You will still need insurance even though you are renting. The landlord will have insurance, but this will only cover the building and not your possessions. The premiums shouldn’t be too expensive, and they will protect you from losses due to theft or other damage. Going without content insurance on any property you rent is a significant mistake.

The Neighborhood

Before you commit to a new apartment, you should explore the neighborhood to make sure it is somewhere you want to live for at least the next year. You may think the property is perfect for you, but if the local area is unsafe at night, it will seriously affect your time in the home. You will probably also want to find out if all the modern conveniences are going to be at your disposal.

Is there a Starbucks or Dunkin Donuts nearby? How about a grocery store, the bank you use, or enough restaurants to keep you satisfied? Don’t just focus on the apartment itself but the whole picture.

Trusting an Agent

Whether you are buying a home or finding an apartment to rent, it is helpful to have a real estate agent in your corner. A seasoned agent will be able to offer valuable guidance of not only the area in which you will be looking but also personal opinions on any drawbacks about the apartments you are considering.

In many areas of the country, the rental market is very tight, so a real estate agent can offer great assistance in searching for an apartment. Use these tips to get the most out of using a top local agent.

One other thing to keep in mind is that there are quite a few rental property scams you need to avoid. Most real estate agents will be in tune with these shady dealings.

Checking the Apartment

When you have found the property you want to live in, ask to have a final look around with the landlord. This will give you the opportunity to check everything is in working order and note any damage. If there is damage, take some photos of it so that you won’t be held responsible for it when your lease is up.

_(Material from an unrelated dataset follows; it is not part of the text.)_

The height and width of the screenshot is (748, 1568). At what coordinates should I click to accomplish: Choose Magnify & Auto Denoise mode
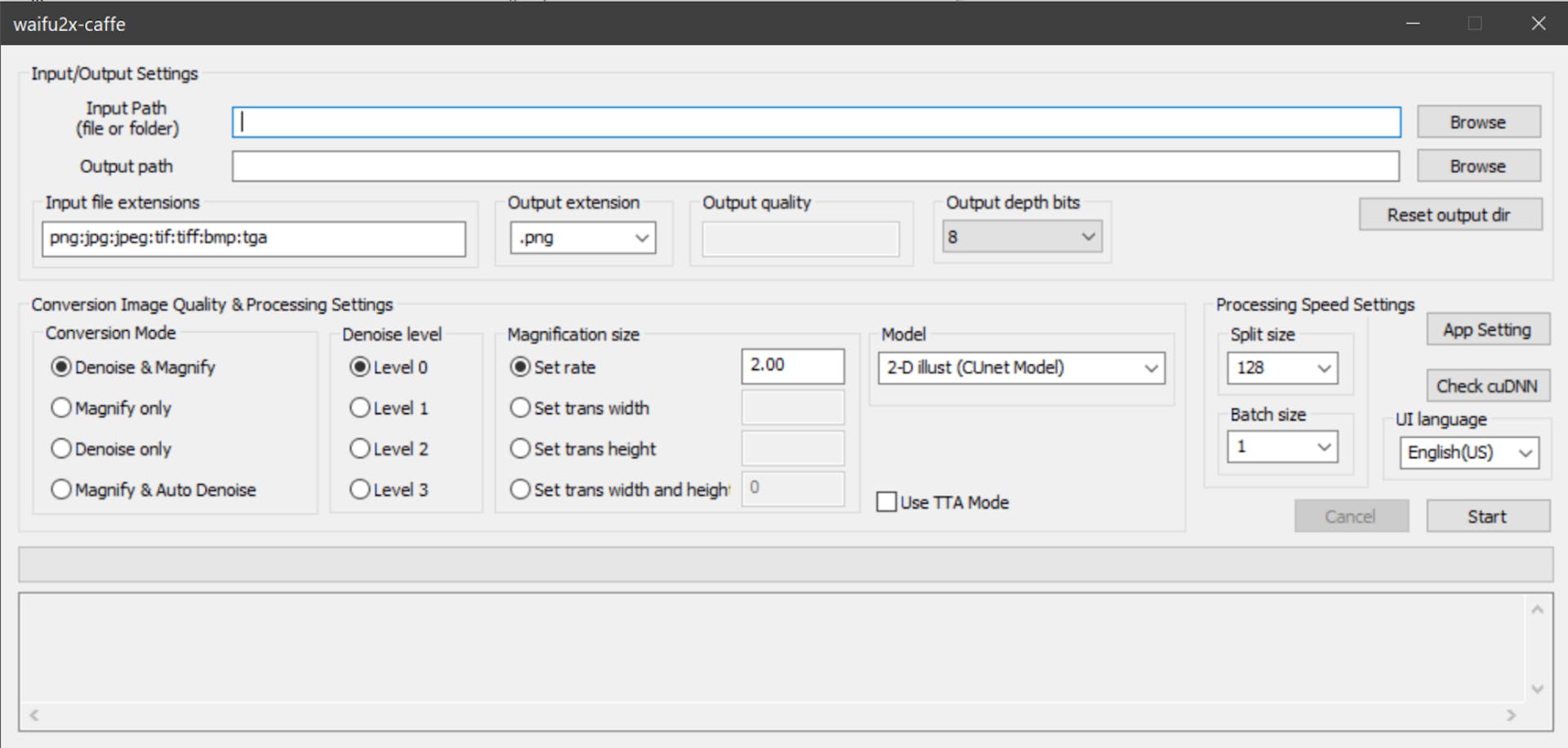(x=154, y=489)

It is highly advisable to always fill out a property condition report before moving in. If you are working with a real estate agent, they will be able to help you with this task.

Your Lease Agreement

Before you sign anything, you should read it first, this is also true of your apartment lease. It isn’t going to be the most enthralling of reads, but you must understand your obligations and agree with all things in it. Don’t feel pressured to sign without reading through it first. If there is something, you don’t understand, it is advisable to speak with a local attorney for additional guidance.

The excitement of potentially moving into a great apartment could cloud your judgment. But you don’t want to find yourself trapped in an agreement which you will later regret. Understanding the rental process allows you to avoid the pitfalls, and makes sure you have a great experience in your new apartment. Following these and other rental property tips will put you in the best position to be a happy camper in your new apartment. Best of luck!